Taking a legacy application that runs on a single server and is struggling to scale with spaghetti of config files all over the box and security issues that have gone unpatched because no one wants to touch the box as it’s too dangerous to change anything, as everything is intertwined. No backups or unverified backups. No redundancy. No reproducible environments so things work on local but not on remote. Takes devs days to pin the issues.

Then break it down and replace with individual fully managed AWS services that can scale independently and I don’t need to worry about upgrades.

Yeah, the total bill for services is usually higher. But that’s because now there’s actually someone (AWS) maintaining each service, rather than completely neglecting it.

They key to all this is to use IaC such as AWS CDK to have code be the single source of truth. No ClickOps!

1 comments

I mostly understand what you’re saying and I hope I didn’t come across as saying serverless is *never* a good idea. In my experience it’s just very often not the best choice. I will always keep an open mind about solutions, but serverless often comes with many shortcomings that teams don’t notice until it’s too late. I’ve seen it happen enough times that I feel I must keep a healthy dose of skepticism when anyone proposes changing a small part of stack for serverless options.

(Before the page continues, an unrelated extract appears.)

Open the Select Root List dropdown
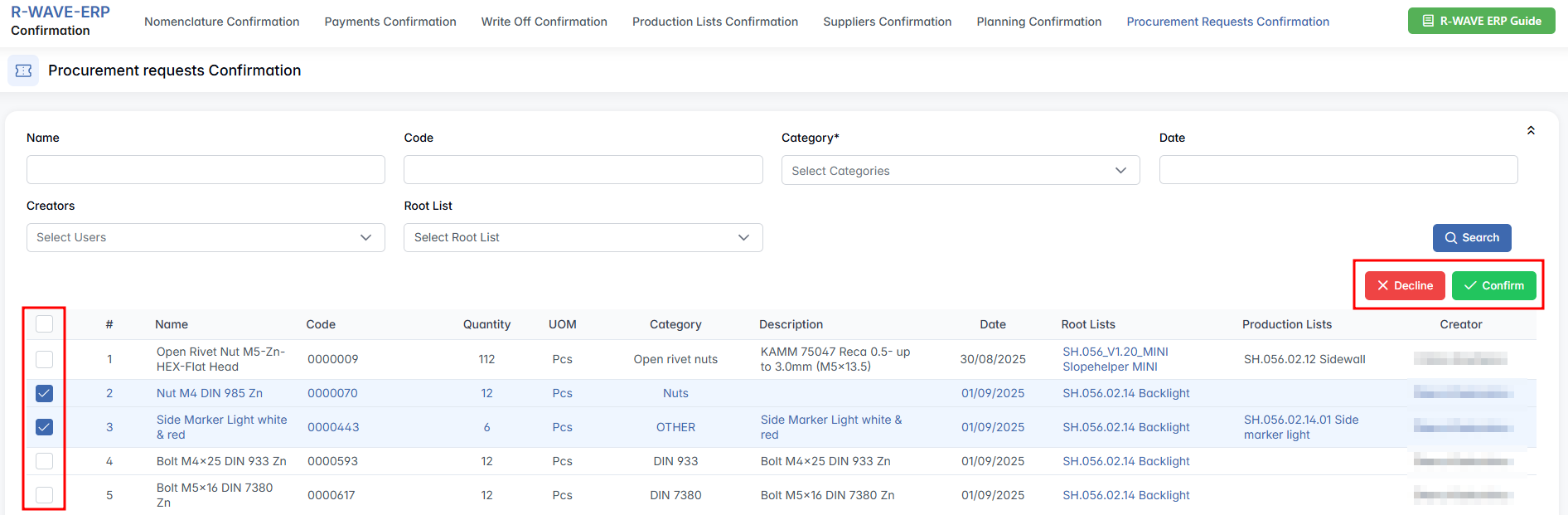This screenshot has width=1568, height=515. click(582, 237)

I’ve been working with AWS for about 8 years now and have worked on supporting dozens of projects across 5 different orgs ranging from small 5-person shops to 1000+ people. I have only seen a handful of cases where serverless makes sense.

> Taking a legacy application that runs on a single server and is struggling to scale with spaghetti of config files all over the box and security issues that have gone unpatched because no one wants to touch the box as it’s too dangerous to change anything, as everything is intertwined. No backups or unverified backups. No redundancy. No reproducible environments so things work on local but not on remote. Takes devs days to pin the issues.

All of these issues are easily possible with many serverless options. What it really sounds like is your org went from a legacy architecture that built up a ton of tech debt over the course of years and had no one owning the basics (ie backups) to a new one with less tech debt since it was built specifically around current issues you were facing. In 3-5 years I wouldn’t be surprised to hear the pendulum swinging back in the other direction as staffing and resources change hands and new requirements emerge.

Hey thank you for the thoughtful response.

I didn’t mean to say that serverless is the way. I was just talking about AWS in general.

Although serverless is a broad category that includes Aurora Serverless, which does has trade offs but it’s a good choice in some cases.

I also like Step Functions a lot.

EventBridge for an event bus.

I’d even put ECS into sort of serverless category. I don’t manage the underlying servers and only care about the abstraction at the container level.